→ **Extract**:
[start]

= Gary L. Bennett =

American novelist

Gary L. Bennett (born January 17, 1940) is an American scientist and engineer, specializing in aerospace and energy. He has worked for NASA and the US Department of Energy (DOE) on advanced space power systems and advanced space propulsion systems. His professional career has included work on the Voyager, Galileo, and Ulysses space missions, and is currently working as a consultant in aerospace power and propulsion systems. He is also a science fiction author (The Star Sailors).

==Biography==

Bennett was born in Twin Falls, Idaho. He joined the NASA headquarters in June 1988 as the Manager of Advanced Space Power Systems in the transportation division of the Office of Advanced Concepts and Technology. There, he managed a number of transportation technology programs including hybrid propulsion, electric propulsion, low-thrust chemical propulsion, and other advanced propulsion concepts (e.g., fusion, antimatter). He was also the first program manager of the advanced technology insertion program for the Pluto Fast Flyby (now New Horizons) mission and the TIMED space physics mission.

[end]

→ **Record excerpts**:
[start]

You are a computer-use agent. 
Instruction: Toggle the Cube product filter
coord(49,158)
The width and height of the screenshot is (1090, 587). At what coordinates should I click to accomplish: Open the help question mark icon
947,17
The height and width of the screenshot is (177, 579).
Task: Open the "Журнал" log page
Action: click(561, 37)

[end]

→ **Required tasks**:
[1] Reproduce the passage of the Gary L. Bennett biography from "American novelist" to "(The Star Sailors).".
[2] According to the Gary L. Bennett biography, in what month and year did he join NASA headquarters?

→ **In response**:
[1]
American novelist

Gary L. Bennett (born January 17, 1940) is an American scientist and engineer, specializing in aerospace and energy. He has worked for NASA and the US Department of Energy (DOE) on advanced space power systems and advanced space propulsion systems. His professional career has included work on the Voyager, Galileo, and Ulysses space missions, and is currently working as a consultant in aerospace power and propulsion systems. He is also a science fiction author (The Star Sailors).

[2] June 1988